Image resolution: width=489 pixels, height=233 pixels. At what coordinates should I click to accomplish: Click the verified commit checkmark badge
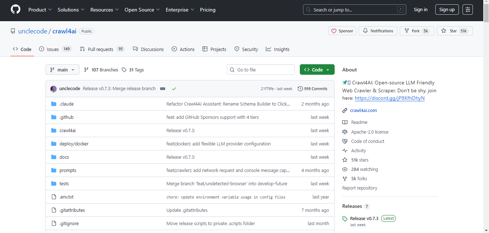174,88
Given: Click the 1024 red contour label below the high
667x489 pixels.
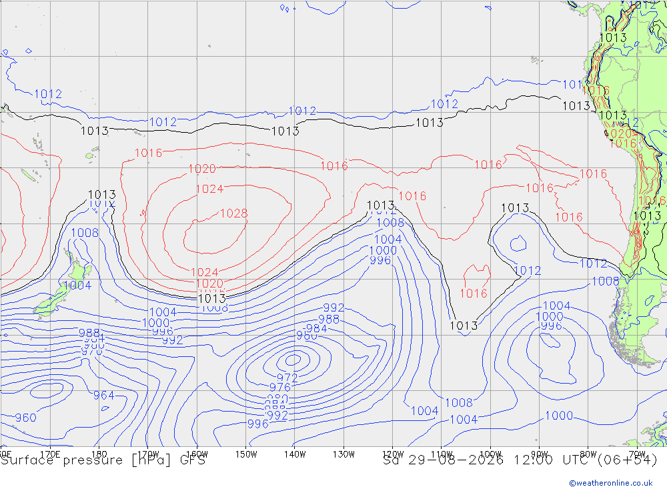Looking at the screenshot, I should coord(205,272).
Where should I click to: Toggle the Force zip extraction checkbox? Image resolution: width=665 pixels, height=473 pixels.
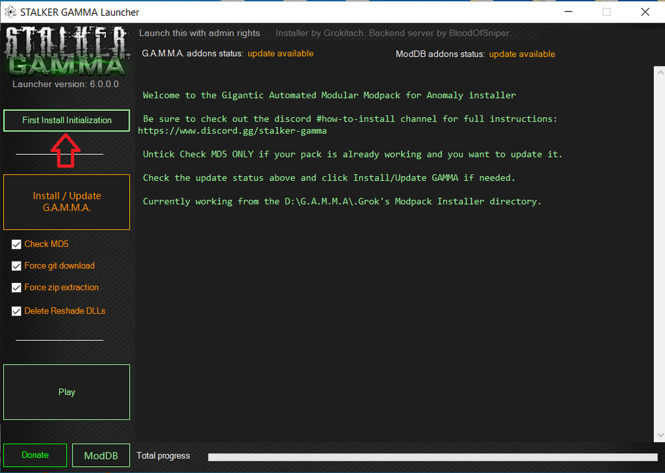coord(17,288)
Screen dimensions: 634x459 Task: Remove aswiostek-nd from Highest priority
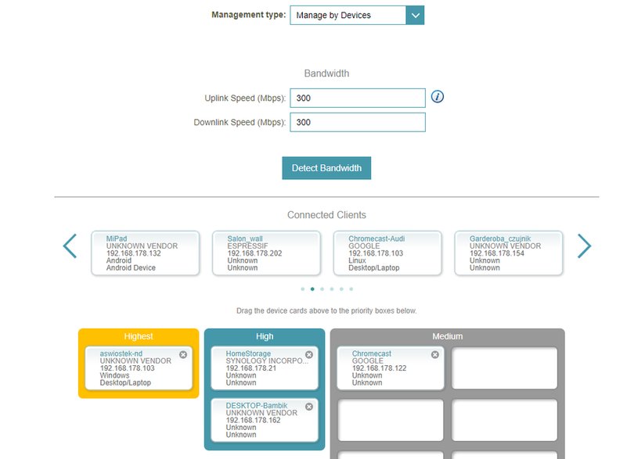[183, 354]
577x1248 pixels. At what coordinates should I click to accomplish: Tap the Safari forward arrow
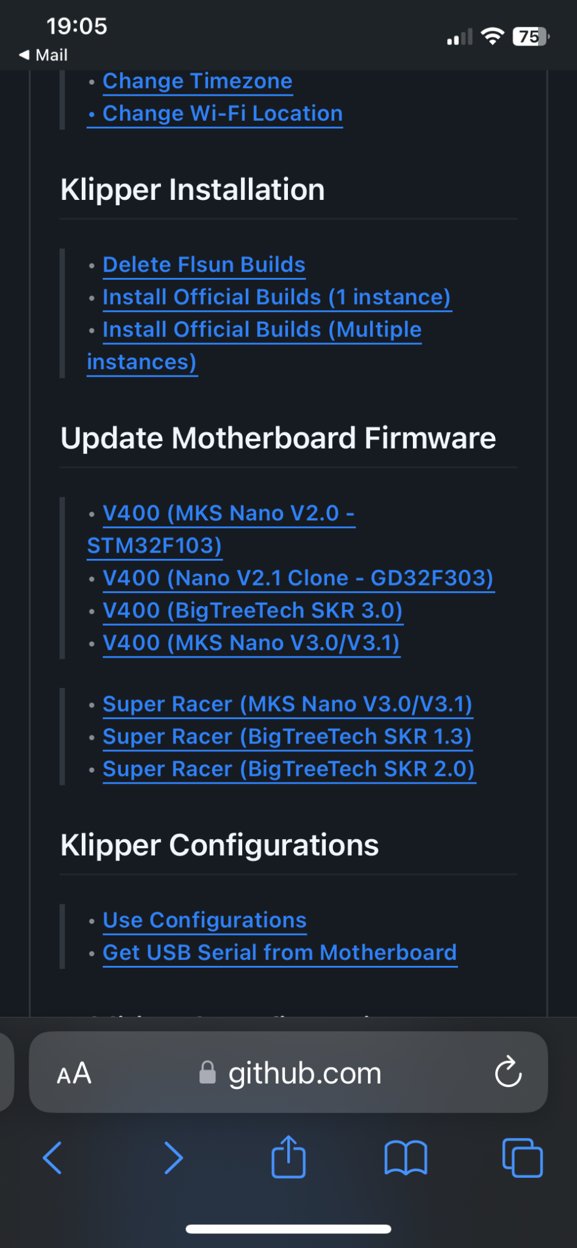174,1158
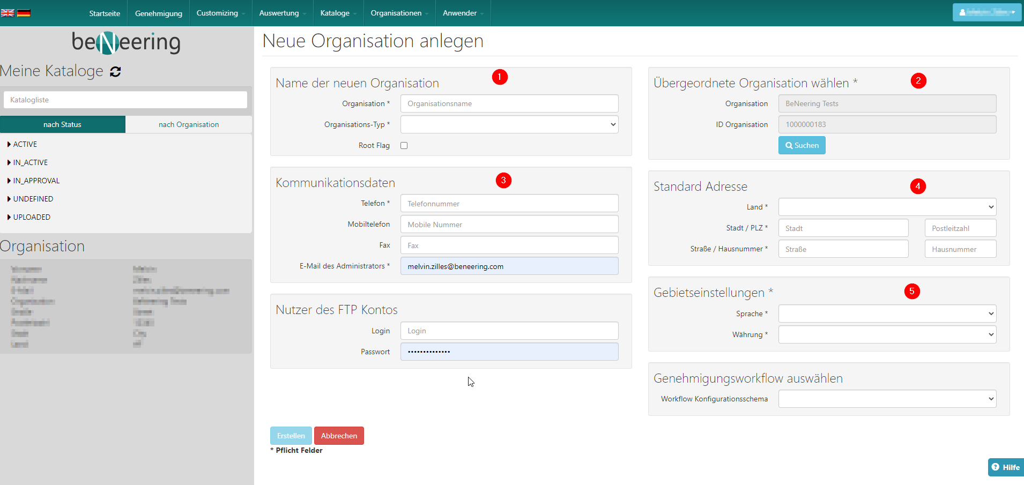1024x485 pixels.
Task: Click the Abbrechen button
Action: [339, 436]
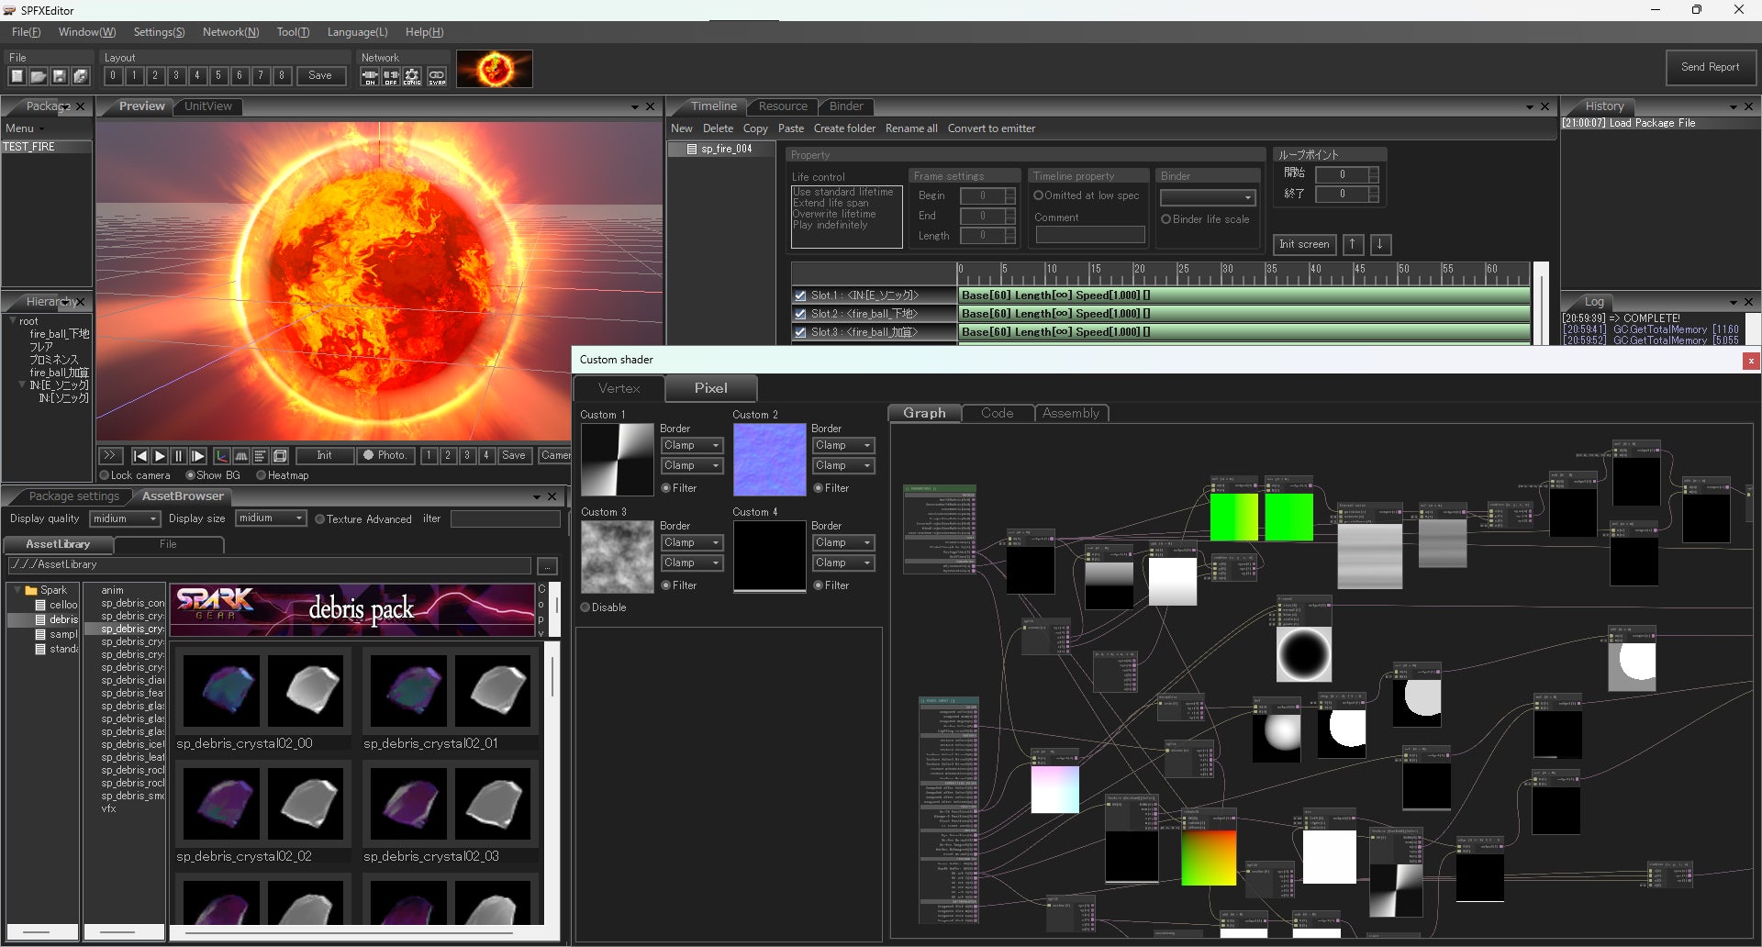Image resolution: width=1762 pixels, height=947 pixels.
Task: Switch to the Vertex shader tab
Action: (619, 388)
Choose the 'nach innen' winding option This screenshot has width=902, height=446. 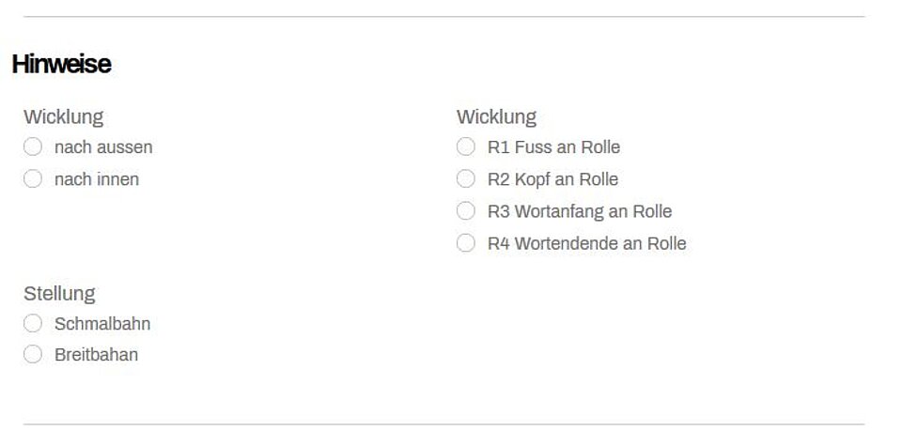(33, 178)
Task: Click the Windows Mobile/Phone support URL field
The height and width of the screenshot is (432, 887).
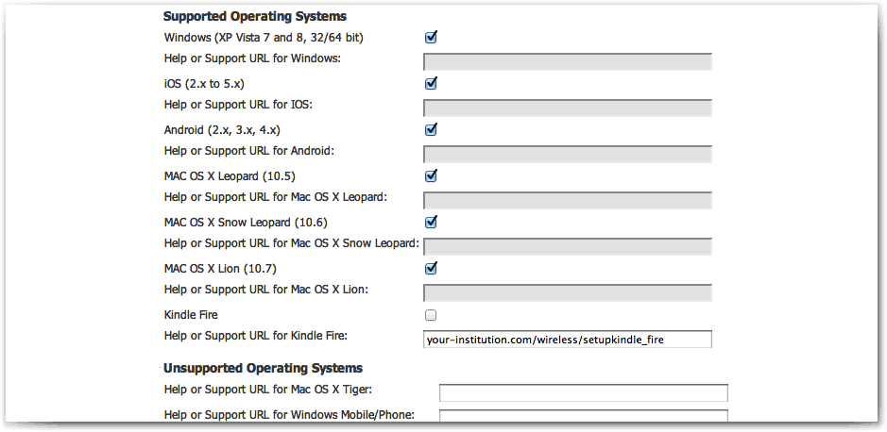Action: (x=584, y=416)
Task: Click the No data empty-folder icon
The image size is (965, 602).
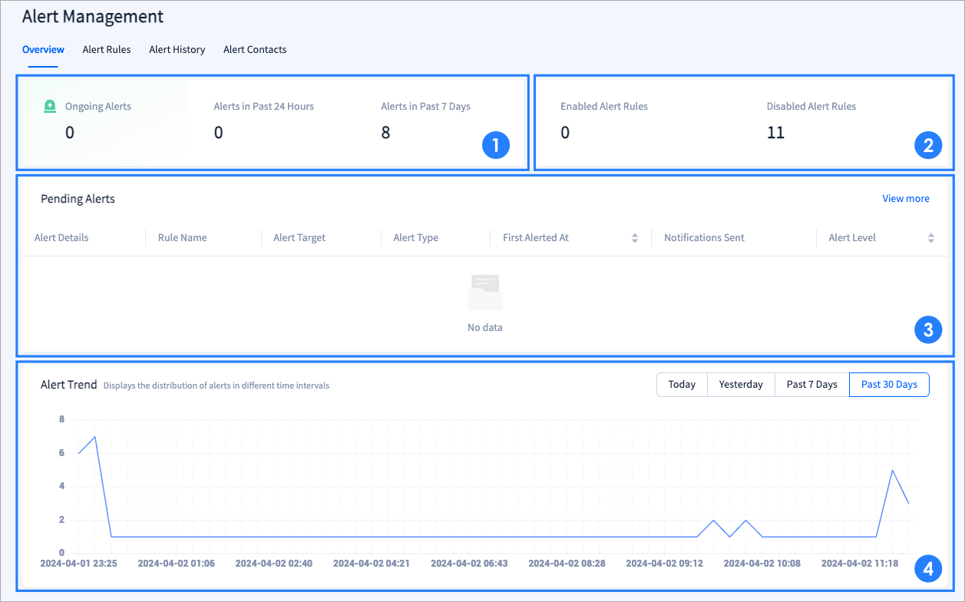Action: [484, 293]
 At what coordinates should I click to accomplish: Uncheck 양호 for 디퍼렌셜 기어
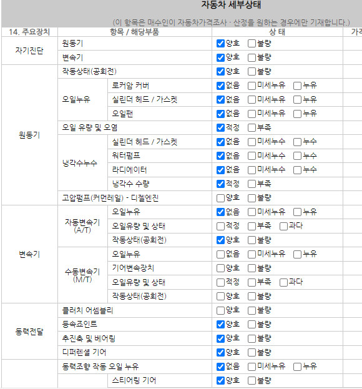coord(220,353)
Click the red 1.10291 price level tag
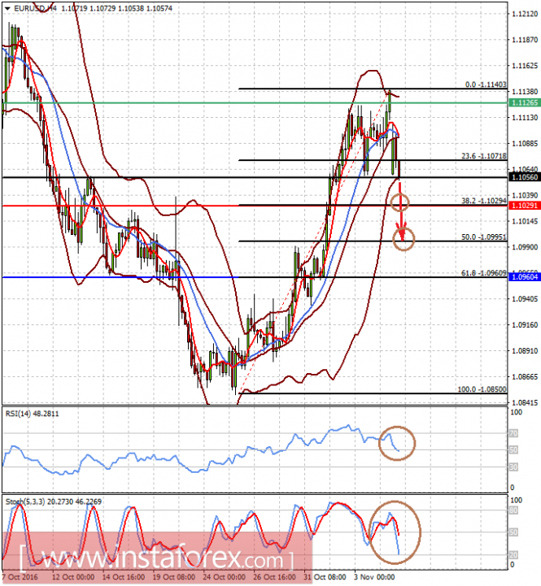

═══

From the line holding "The image size is (965, 602)." to the final line of the data above, give each line again exactly, both ends included, and drop the pictures.

The image size is (965, 602).
Action: [484, 293]
 At what coordinates should I click to accomplish: Uncheck 양호 for 디퍼렌셜 기어
coord(220,353)
Click the red 1.10291 price level tag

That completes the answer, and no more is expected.